# Text passage:
+ + + +

Time is like flowing water.

If you like someone and they like you back, it’s pretty awesome. If over time they come to love you dearly and enjoy spending time with you, it’s a miracle. After a few years if the love grows and they want to spend the rest of their lives with you, it’s quite marvellous, especially if you feel the same way.

3 years ago, we were planning a funeral. This year we are planning a wedding.

Time flows in its water-like way. Asking why it flows the way it does gets us nowhere. It flows in line with its own path, following its own laws. That’s all. It’s a constant effort  breaking away from the time gone by and being fully present to right now – consciously,  with awareness. With gratitude for what was and what is. With gratitude for love.

Lifting a big rock feels heavy. If I put it down it’s not heavy anymore. As soon as I lift it up again, it’s heavy again. Where does the heaviness come from? It comes from lifting this thing. So, I put it down. That’s all I need to do. Just put it down. And stay still. That’s all.

Si and I get married in 2 weeks. 🙂

A life sentence.

The best part of being human is to be able to feel stuff. All kinds of stuff. The world seems to be forever in pursuit of happiness in more money, more holidays, more clothes, more children and so on. The elusive ‘happiness’ is put on hold until the ‘more’ arrives, soon to be followed by more ‘more’.

+ + + +

# Supplied material:
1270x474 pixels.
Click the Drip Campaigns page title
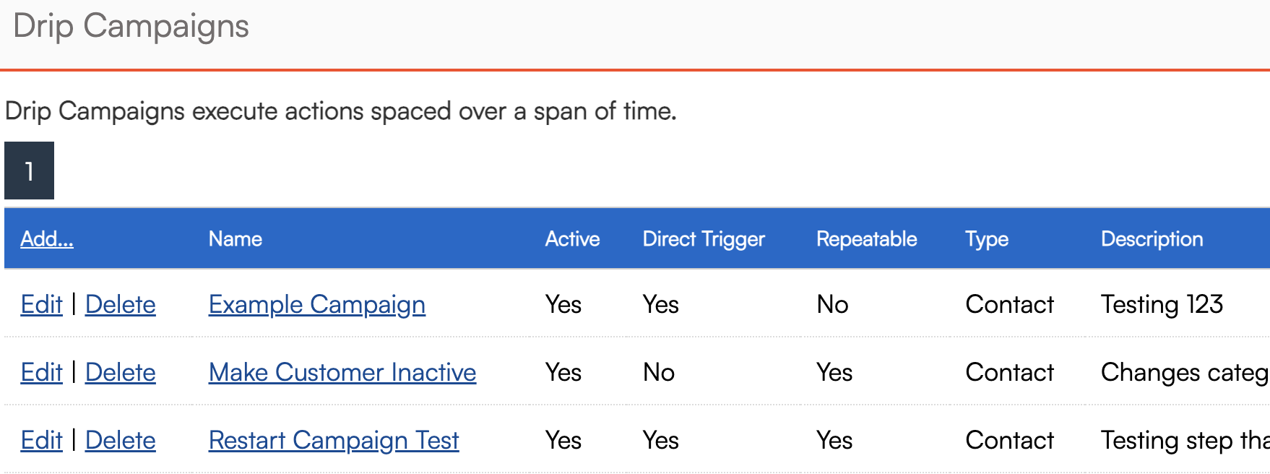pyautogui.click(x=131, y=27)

+ + + +

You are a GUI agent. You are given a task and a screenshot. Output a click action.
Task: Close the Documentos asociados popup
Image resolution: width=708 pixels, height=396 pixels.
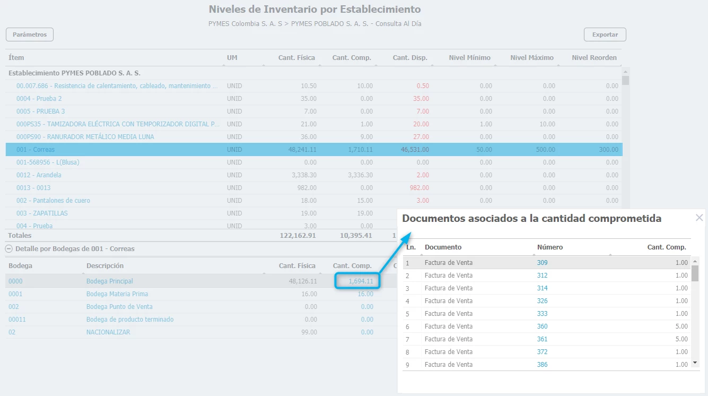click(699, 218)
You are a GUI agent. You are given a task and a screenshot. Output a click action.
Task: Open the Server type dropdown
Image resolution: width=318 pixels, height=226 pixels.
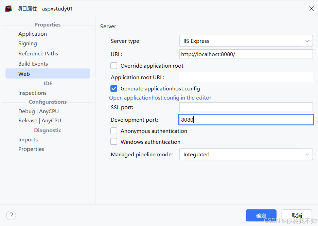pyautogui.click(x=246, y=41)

+ + + +

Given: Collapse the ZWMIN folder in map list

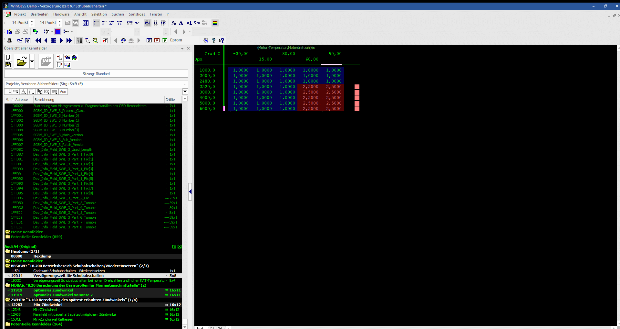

+ + + +

# Assignment 1:
Print the stretch of the passage about time from "If you like" through "planning a wedding.".
# Assignment 2:
In the passage about time, what were the writer and Si planning three years ago?
# Assignment 3:
Do these statements agree with the passage about time? Answer yes or no for each, quoting the words that decide it.
(a) The wedding to Si is two weeks away.
(b) The heaviness comes from the rock itself.
(c) Asking why time flows as it does leads somewhere useful.
You won't need the records for this.

# Exercise response 1:
If you like someone and they like you back, it’s pretty awesome. If over time they come to love you dearly and enjoy spending time with you, it’s a miracle. After a few years if the love grows and they want to spend the rest of their lives with you, it’s quite marvellous, especially if you feel the same way.

3 years ago, we were planning a funeral. This year we are planning a wedding.

# Exercise response 2:
A funeral.

# Exercise response 3:
(a) Yes: "Si and I get married in 2 weeks."
(b) No: "It comes from lifting this thing."
(c) No: "Asking why it flows the way it does gets us nowhere."